Another family attracted to the promise of reform the Colony offered were the Purdys. Phil Winser described them in his memoirs:

Mrs. Purdy was essentially a reformer and in all lines a leader; New Thought, dress reform, women’s rights, prohibition, all was as the breath of her life.

George A. Purdy was a veteran of the Union Army, and both he and his wife had been members of the fabled “Underground Railroad,” which assisted runaway slaves in escaping to Canada. After the Civil War, they joined the westward movement in a covered wagon and settled in Greenwood, Colorado. It was while living there that they learned of the Kaweah Colony. Its idealistic program appealed to the couple with a strong pioneering spirit and grand sense of justice. In 1889, they came to Kaweah with their teenage daughter and 11-year-old son. Winser also wrote of the younger generation of Purdys:

Sweet Abbie, the eldest daughter, was the Colony pianist and worked at the printing office. She early attracted my attention by her refinement and Madonna-like face. George Clark, our English harness maker and best violinist, soon annexed her and they were married on the first Christmas Day after my coming [to the Colony.]

Will, the youngest, was a tall, slim lad; he too had the family refinement, with progressive and strongly socialistic leanings and an affection for the environment of Kaweah and its farming; an uphill game for which he was not so well qualified physically.

Will Purdy later described, in poetic verse, the intangible force that brought all these families to the mountains of Kaweah:

Ideals, like beauty, are eternal joys;
Their images our vision never cloys;
Fair progeny of the aspiring mind,
Round all her projects are their arms entwined.

Haskell noted that among those attracted by these ideals were “temperance men and their opposites, churchmen and agnostics, free-thinkers, Darwinists, and spiritualists, bad poets and good, musicians, artists, prophets and priests.” The one trait they all shared — a trait often shared by people willing to give up their old life for a chance at something better — was an enthusiasm for new ideas. It was the enthusiasm of the reformer. That was, after all, what made temperance men, churchmen, Darwinists, and spiritualists of them all. And it was that enthusiasm that brought them all to Kaweah where they hoped to find, as Haskell believed he had found, a “road to human happiness.”   

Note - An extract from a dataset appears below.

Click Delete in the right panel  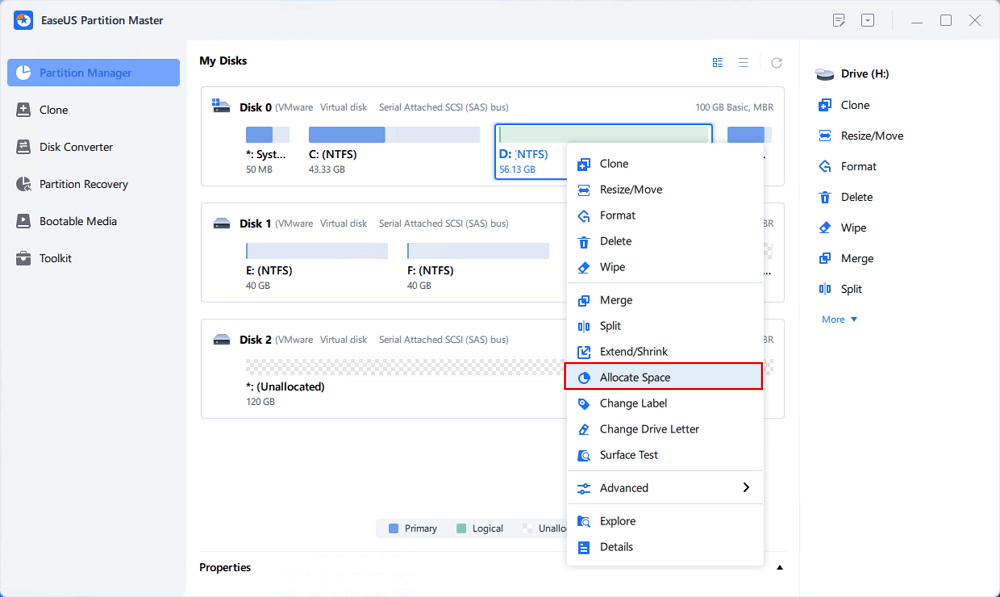856,197
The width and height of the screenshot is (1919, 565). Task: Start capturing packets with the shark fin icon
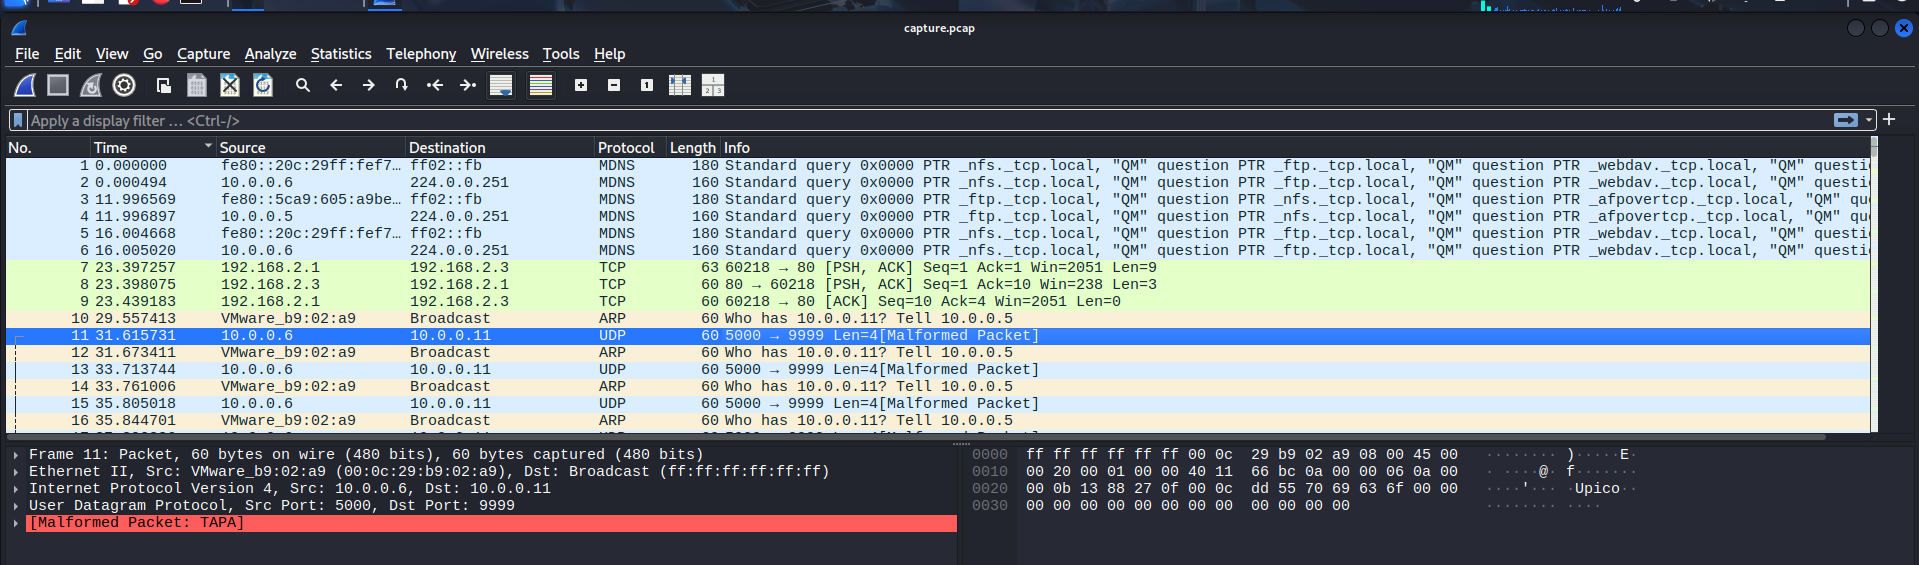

SOURCES: Information about the origin of the Kaweah name was found in William Tweed’s “The Kaweah Rivers—How Many Forks?” in Kaweah Quarterly (The Kaweah Land Trust Newsletter, Fall 1995) and via the writings of Burnette Haskell in The Commonwealth (October 1889) and his booklet A Pen Picture of the Kaweah Co-Operative Colony (San Francisco, 1889). Other sources for this chapter include Haskell’s Out West article “How and Why the Colony Died (August 1920, the James J. Martin Family papers housed at Bancroft Library), Phil Winser’s “Memories,” and The Story of the Life of Bessie Humbolt Miles, by Italia Crooks (published by Eleanor Ester Howell and David Weaver, 1979, Three Rivers Public Library.) Two other published remembrances were also consulted: “John Hooper Redstone: My Most Unforgettable Character,” by Phillip Redstone Hopping (Los Tulares, No. 94, June 1974) and “Remembrances of my Early Life,” by Peter Ting (Tulare County Historical Society Newsletter, date unknown, Visalia Public Library.) Many of Joe Doctor’s notes on interviews, a letter to the author from Wilma Hengst Kauling, and contemporary articles in the 20th-century The Kaweah Commonwealth were also valuable sources. Will Purdy’s poem describing the Colony was published, circa 1930, by the Tulare County Historical Society with the title “An Epic of the Old Colony.” The poem was also found at both the Bancroft Library and the Visalia Public Library under the title “The Saga of the Old Colony.”